Они тупо уставились на нее. Тут до Ани дошло, что они ничего не знают. Ей стало не по себе, ведь она была уверенна в том, что Олег здесь.
– Олег сказал мне, что вы… – она запиналась, подыскивая слова.
– Сказал, что у отца… инфаркт… и он при смерти…
Отец тупо замотал головой:
– Я?.. При смерти?..
– Надеюсь, ты не хотела пошутить? – спросила мать зловеще, скрестив мощные руки на пузе.
– Конечно, нет. Разве этим шутят? Олег вылетел в Тюмень три дня назад… и после этого ни разу не позвонил мне… Его мобильный тоже не отвечает.
– У меня инфаркт, – отец схватился за сердце. – Мне срочно нужно принять…
– Чего тебе нужно?! Ты только посмотри на него – опять сегодня с утра надрался, – закричала мать.
– Как это надрался? Я?! Разве это надрался? Так… заложил малость…
– Видишь, как бывает с мужиками. Утром маялась с давлением и недоглядела. А этот, – она ткнула в него жирным пальцем.
Отец опять весь сжался, и его испитое лицо сморщилось, как печеное яблоко.
– Мне нужно бы прополоскать горло, чтобы заглушить перегар, – жалостливо заканючил он.
– Цыц! Решил опять наклюкаться?
– Да нет же, но у нас гостья… Ужинать будем, то да се…
– Будем! – согласилась она. – Если ты подсуетишься, но я этого не вижу!
– Нужно чего-нибудь на стол… Как же иначе?.. Гостья…
– Кому нужно? Гостье меньше всего это нужно, – заорала на него мать.
– Не придирайся к словам, – застонал он, потирая виски руками.
– Нехорошо мне что-то… Поел бы я…
– Да. Нужно поесть, – согласилась мать. – После того, как поедим, во всем разберемся. Сейчас щи поставлю разогревать.
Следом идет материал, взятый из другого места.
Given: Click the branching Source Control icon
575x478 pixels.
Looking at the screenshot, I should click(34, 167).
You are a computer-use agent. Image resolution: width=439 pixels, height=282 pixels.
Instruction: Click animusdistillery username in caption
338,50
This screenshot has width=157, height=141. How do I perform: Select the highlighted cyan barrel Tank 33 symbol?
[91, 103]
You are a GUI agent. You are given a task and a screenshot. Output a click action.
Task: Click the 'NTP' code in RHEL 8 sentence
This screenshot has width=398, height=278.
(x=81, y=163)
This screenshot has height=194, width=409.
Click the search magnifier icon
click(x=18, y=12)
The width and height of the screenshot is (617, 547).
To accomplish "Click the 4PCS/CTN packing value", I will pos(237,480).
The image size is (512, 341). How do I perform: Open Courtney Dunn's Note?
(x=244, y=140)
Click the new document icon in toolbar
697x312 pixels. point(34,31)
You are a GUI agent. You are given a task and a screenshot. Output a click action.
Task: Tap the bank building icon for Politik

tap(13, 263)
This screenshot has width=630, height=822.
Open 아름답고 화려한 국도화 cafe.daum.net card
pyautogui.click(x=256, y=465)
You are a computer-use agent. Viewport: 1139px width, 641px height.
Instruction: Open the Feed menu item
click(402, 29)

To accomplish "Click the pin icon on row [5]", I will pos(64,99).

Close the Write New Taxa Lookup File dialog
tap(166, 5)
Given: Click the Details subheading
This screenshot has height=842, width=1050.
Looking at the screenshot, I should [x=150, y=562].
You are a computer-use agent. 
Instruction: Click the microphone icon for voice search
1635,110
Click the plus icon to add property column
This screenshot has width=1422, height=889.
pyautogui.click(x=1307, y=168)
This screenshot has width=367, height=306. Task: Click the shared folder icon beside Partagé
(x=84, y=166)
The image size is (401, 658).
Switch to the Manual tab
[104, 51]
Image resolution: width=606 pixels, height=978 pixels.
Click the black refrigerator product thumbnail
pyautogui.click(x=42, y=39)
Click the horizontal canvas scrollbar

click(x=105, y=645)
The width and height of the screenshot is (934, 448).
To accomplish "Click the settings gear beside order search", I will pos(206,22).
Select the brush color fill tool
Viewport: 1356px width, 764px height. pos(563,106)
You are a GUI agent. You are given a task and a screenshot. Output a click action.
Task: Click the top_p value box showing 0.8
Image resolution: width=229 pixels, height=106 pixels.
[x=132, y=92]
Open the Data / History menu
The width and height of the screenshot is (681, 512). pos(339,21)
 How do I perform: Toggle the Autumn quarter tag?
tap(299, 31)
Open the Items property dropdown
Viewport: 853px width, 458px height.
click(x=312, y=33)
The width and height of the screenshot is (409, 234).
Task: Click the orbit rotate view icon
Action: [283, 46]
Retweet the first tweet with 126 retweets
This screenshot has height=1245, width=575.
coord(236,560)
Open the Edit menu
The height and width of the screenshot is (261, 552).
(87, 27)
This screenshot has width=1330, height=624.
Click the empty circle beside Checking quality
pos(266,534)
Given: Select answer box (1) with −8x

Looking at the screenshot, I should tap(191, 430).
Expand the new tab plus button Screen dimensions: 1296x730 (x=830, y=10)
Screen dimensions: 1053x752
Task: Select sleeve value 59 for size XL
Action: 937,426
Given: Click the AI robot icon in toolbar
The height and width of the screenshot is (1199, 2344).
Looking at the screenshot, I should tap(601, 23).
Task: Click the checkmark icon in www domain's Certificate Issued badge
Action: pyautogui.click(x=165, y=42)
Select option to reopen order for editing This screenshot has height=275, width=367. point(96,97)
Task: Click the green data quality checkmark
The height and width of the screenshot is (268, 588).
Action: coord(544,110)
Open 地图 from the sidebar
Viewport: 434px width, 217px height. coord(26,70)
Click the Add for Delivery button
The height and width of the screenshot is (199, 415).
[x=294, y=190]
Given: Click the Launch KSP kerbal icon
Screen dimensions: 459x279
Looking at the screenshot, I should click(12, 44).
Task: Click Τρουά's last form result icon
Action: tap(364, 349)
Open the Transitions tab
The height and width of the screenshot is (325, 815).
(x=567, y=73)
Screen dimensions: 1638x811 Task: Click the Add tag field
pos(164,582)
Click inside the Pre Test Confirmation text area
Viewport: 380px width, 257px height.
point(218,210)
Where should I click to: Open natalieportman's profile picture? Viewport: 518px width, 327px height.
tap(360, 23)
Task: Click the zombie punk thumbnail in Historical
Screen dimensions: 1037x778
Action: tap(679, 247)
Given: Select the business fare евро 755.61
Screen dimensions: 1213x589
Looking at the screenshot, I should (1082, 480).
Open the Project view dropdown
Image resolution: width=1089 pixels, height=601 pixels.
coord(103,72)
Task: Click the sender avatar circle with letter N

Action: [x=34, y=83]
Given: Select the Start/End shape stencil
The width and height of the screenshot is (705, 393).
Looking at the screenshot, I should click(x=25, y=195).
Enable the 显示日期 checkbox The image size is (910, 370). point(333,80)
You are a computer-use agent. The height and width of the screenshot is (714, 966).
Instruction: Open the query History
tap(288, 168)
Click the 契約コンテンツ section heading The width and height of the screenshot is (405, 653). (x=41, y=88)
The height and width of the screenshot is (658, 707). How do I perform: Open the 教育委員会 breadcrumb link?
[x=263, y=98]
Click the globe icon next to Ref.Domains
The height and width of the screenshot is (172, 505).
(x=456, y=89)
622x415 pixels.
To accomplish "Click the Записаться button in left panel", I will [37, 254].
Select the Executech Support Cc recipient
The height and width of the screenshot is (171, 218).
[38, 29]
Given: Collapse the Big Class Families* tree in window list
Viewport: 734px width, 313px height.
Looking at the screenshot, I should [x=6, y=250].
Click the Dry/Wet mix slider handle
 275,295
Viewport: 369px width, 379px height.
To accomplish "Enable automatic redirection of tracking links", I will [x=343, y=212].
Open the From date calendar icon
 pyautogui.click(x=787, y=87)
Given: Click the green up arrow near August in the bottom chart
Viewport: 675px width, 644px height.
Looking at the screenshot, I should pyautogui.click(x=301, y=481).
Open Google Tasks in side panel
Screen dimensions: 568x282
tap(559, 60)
От вида непромытых тарелок и липких ложек, у Ани пропал аппетит. Даже стол мать не удосужилась вытереть – клеенка была вся усыпана крошками хлеба, табака и каплями от варенья. Вид щей тоже не прибавил аппетита, а уж выставленная на стол банка со сметаной… Заметно было, что в нее залезали ложками или вилками, которыми до этого ели борщ, винегрет, томатный соус…
– Что там насчет Олежки? – спросила мать, после того, как хлебнула несколько ложек щей.
Отложив ложку, Аня рассказала все с самого начала.
– Его нет дома всего три-четыре дня? И ты приехала сюда? – удивленно спросила мать.
Аня растерялась от этого вопроса, не сразу найдясь, что ответить.
– Знаешь, что этот, – она ткнула жирным пальцем в отца. – Пропадал и на полмесяца. Первую неделю я не волновалась обычно…
Отец поддакивал с набитым ртом, шумно хлебая щи.